PROBLEM TO WORK ON: Transcribe the stretch of data from its first line through the line containing "point(275,471)", keeping every line identical to the original.

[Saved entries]
________________

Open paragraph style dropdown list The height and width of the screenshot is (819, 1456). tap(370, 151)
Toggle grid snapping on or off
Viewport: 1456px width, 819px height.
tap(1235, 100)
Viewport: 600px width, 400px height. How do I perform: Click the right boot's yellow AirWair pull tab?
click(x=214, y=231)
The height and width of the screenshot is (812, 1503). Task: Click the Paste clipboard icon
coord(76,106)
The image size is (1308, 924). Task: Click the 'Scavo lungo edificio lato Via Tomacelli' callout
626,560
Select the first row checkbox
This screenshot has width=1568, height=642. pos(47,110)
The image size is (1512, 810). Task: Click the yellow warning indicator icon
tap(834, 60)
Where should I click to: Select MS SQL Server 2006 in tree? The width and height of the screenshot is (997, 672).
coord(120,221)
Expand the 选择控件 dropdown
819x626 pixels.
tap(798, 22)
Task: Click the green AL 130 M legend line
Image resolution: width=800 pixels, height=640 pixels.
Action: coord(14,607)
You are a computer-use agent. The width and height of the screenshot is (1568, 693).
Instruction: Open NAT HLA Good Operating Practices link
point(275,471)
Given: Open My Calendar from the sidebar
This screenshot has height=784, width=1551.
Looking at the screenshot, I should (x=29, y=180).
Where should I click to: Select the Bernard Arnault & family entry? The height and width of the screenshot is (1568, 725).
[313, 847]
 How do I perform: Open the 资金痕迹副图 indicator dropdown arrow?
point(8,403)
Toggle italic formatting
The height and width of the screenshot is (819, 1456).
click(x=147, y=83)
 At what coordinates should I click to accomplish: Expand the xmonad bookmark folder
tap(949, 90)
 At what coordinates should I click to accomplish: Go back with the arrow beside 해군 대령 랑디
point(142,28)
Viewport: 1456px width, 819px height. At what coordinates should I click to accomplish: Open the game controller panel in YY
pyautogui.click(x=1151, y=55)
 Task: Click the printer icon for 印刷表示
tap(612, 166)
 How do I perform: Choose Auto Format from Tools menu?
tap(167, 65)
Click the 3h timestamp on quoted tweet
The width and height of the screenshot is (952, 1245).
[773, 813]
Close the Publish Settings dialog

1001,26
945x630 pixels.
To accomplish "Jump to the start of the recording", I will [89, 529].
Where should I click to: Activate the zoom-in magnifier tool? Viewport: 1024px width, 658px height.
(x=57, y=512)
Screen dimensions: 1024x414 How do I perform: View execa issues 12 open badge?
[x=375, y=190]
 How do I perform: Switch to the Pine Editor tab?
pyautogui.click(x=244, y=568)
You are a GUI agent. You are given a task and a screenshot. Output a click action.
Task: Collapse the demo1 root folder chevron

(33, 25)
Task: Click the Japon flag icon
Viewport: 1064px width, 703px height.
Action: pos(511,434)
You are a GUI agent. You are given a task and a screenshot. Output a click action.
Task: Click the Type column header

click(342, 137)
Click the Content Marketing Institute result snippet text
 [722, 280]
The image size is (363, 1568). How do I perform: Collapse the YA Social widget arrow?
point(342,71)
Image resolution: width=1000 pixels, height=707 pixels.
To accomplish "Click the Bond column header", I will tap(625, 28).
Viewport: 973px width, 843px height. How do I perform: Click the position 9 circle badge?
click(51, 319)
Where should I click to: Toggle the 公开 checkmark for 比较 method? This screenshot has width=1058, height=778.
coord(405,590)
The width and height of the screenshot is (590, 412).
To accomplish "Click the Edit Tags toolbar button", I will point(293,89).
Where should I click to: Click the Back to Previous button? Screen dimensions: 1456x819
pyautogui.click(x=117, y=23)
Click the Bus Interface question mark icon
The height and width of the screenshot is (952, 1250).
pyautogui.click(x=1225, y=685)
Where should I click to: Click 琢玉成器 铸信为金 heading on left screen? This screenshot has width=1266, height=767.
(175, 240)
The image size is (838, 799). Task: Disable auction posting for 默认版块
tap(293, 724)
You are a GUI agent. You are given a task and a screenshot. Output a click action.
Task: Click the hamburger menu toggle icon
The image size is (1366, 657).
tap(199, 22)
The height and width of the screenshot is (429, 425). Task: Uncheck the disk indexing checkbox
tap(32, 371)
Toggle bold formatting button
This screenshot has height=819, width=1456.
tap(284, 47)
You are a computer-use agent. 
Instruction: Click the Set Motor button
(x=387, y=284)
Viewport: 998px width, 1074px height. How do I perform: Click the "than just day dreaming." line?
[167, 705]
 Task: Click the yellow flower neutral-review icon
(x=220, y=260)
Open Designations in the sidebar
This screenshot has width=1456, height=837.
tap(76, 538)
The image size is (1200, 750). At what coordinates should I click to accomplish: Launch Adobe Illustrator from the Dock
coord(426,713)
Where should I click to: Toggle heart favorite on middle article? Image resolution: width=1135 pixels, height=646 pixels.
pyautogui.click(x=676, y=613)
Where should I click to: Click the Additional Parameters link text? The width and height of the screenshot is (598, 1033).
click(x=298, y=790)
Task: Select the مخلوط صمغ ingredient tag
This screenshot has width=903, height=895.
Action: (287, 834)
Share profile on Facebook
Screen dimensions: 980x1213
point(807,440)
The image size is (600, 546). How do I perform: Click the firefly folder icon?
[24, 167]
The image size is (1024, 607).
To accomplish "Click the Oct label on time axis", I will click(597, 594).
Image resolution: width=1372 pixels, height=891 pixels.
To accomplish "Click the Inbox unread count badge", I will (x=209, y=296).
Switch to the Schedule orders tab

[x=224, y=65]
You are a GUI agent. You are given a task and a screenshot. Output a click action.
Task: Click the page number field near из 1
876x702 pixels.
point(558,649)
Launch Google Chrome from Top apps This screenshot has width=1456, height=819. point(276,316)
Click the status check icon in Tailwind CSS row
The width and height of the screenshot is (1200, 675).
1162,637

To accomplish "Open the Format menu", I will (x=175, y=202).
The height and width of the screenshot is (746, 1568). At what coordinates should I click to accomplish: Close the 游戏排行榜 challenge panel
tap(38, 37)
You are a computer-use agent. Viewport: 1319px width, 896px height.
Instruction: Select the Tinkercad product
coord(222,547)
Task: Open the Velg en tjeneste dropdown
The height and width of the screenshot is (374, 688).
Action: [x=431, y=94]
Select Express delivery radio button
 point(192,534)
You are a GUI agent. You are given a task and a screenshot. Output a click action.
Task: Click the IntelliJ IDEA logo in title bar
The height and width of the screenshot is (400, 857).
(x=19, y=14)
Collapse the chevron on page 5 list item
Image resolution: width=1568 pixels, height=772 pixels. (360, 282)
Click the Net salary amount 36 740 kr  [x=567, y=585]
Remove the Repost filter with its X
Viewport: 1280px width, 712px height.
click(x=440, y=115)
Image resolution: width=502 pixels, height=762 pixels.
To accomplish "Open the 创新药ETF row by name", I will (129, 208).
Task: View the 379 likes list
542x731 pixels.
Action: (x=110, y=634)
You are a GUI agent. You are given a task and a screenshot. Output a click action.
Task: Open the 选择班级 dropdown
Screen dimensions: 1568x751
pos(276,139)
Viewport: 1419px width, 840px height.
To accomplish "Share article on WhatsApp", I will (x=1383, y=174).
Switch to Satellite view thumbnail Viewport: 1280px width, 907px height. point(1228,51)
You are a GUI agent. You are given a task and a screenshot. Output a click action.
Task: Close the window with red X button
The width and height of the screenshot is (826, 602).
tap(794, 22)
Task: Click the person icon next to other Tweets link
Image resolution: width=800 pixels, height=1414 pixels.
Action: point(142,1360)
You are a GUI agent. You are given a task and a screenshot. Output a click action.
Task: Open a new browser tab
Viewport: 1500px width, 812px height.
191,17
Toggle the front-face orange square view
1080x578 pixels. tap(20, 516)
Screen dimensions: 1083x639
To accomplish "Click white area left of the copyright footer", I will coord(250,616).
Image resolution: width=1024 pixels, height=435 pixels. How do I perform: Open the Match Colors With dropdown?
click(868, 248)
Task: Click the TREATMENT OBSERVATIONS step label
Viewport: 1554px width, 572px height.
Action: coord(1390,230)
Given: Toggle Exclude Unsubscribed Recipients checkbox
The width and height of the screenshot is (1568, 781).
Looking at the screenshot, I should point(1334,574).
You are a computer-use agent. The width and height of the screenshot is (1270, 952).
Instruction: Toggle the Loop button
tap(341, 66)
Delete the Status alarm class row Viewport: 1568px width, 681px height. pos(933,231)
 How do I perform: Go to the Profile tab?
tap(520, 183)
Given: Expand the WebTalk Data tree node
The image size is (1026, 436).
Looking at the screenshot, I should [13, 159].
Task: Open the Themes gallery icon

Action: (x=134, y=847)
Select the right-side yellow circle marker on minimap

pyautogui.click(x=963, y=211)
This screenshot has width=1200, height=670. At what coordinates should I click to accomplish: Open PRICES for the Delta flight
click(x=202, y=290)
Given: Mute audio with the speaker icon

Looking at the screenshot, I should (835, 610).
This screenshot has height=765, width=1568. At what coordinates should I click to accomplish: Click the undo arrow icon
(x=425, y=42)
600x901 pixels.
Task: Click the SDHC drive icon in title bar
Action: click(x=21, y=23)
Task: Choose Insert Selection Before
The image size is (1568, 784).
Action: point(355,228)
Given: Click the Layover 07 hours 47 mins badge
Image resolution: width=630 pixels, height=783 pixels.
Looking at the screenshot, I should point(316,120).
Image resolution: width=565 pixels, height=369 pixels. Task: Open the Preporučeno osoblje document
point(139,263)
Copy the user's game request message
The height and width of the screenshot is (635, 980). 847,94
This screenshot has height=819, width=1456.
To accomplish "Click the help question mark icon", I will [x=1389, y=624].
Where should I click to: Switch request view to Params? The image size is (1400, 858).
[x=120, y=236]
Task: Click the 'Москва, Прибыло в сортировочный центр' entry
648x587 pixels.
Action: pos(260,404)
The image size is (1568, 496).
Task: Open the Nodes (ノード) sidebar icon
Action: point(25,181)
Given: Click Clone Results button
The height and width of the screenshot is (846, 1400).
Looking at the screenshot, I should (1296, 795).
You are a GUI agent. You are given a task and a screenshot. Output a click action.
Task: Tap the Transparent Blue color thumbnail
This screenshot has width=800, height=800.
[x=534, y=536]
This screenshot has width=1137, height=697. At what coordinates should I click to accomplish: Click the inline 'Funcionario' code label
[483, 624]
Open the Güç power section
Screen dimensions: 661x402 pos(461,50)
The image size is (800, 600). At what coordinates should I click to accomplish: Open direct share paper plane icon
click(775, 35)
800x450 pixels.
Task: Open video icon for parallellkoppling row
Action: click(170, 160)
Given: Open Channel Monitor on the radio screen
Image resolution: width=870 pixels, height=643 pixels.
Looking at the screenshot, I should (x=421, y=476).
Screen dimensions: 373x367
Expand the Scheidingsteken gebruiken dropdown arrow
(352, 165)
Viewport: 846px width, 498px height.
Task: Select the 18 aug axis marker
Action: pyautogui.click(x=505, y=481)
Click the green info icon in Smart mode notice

________________

SOLUTION:
Open paragraph style dropdown list The height and width of the screenshot is (819, 1456). tap(370, 151)
Toggle grid snapping on or off
Viewport: 1456px width, 819px height.
tap(1235, 100)
Viewport: 600px width, 400px height. How do I perform: Click the right boot's yellow AirWair pull tab?
click(x=214, y=231)
The height and width of the screenshot is (812, 1503). Task: Click the Paste clipboard icon
coord(76,106)
The image size is (1308, 924). Task: Click the 'Scavo lungo edificio lato Via Tomacelli' callout
626,560
Select the first row checkbox
This screenshot has width=1568, height=642. pos(47,110)
The image size is (1512, 810). Task: Click the yellow warning indicator icon
tap(834, 60)
Where should I click to: Select MS SQL Server 2006 in tree? The width and height of the screenshot is (997, 672).
coord(120,221)
Expand the 选择控件 dropdown
819x626 pixels.
tap(798, 22)
Task: Click the green AL 130 M legend line
Image resolution: width=800 pixels, height=640 pixels.
Action: coord(14,607)
You are a computer-use agent. The width and height of the screenshot is (1568, 693).
Instruction: Open NAT HLA Good Operating Practices link
point(275,471)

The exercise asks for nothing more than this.